=== Required action ===
Repeat exactly, and nothing more, the lines from the one that includes "This screenshot has" through the final line of the entries; skip the pictures.
START Data to process
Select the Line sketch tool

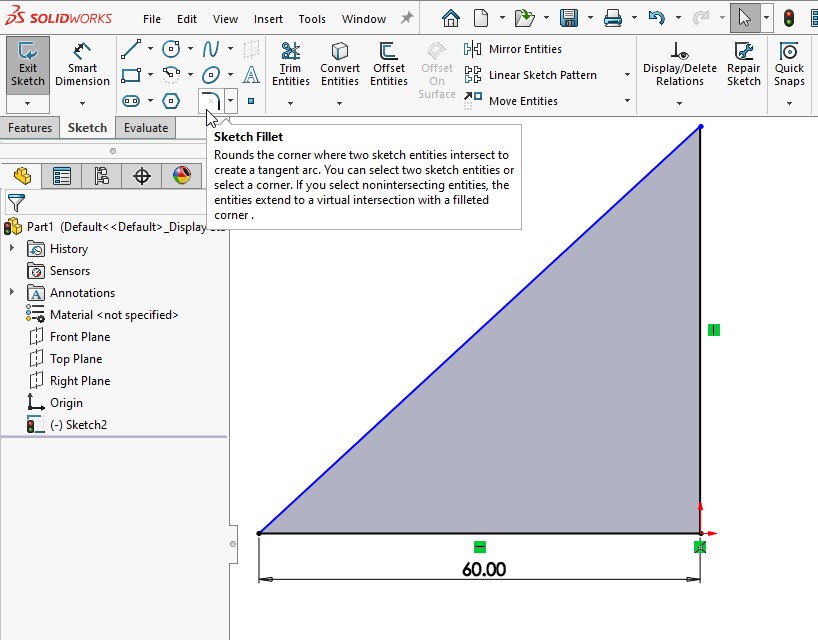click(x=130, y=49)

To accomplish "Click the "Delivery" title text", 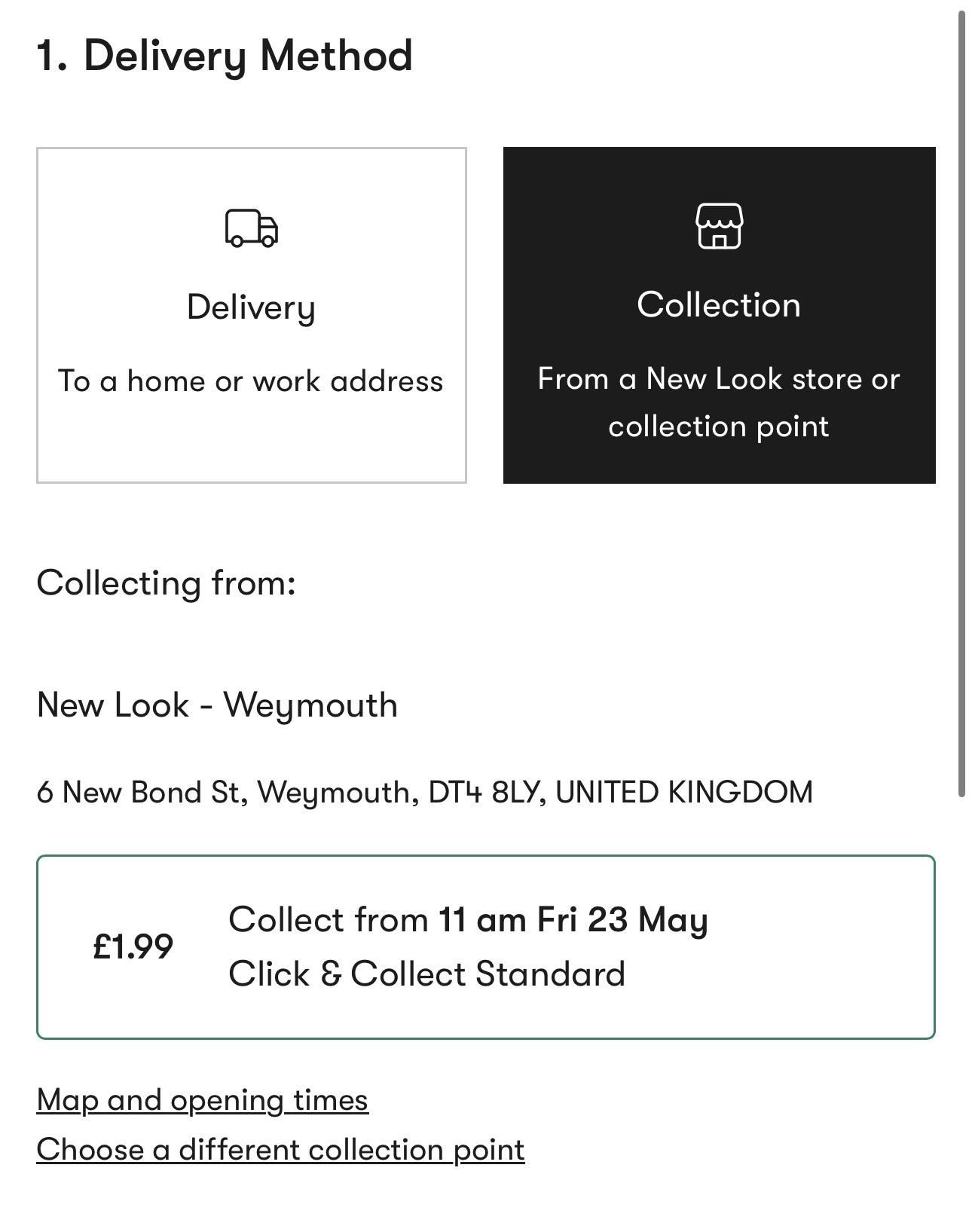I will [252, 307].
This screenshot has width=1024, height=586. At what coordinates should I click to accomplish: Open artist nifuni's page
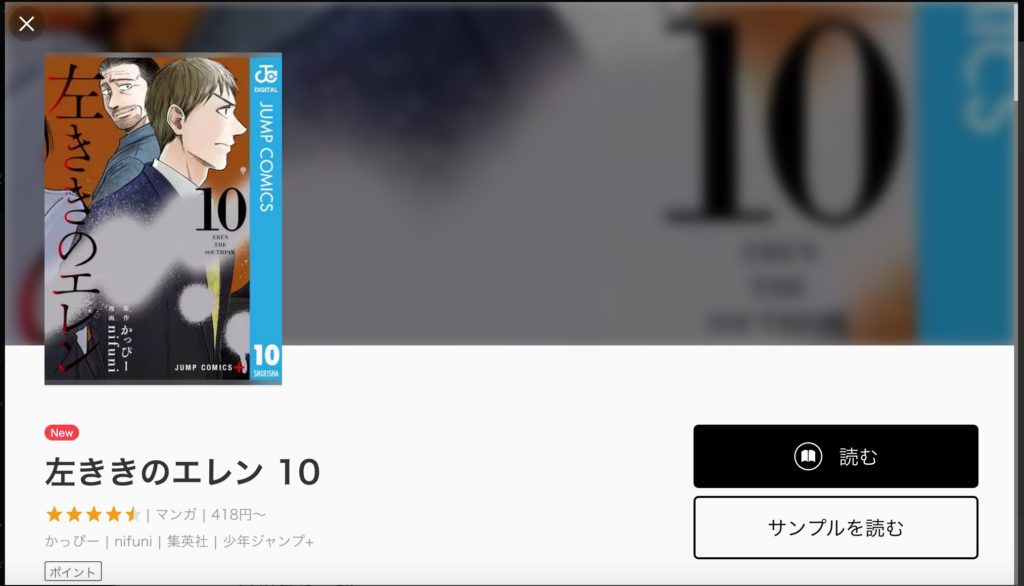[x=133, y=542]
END Data to process
=== Response ===
This screenshot has width=1024, height=586. At what coordinates should I click to accomplish: Open artist nifuni's page
[x=133, y=542]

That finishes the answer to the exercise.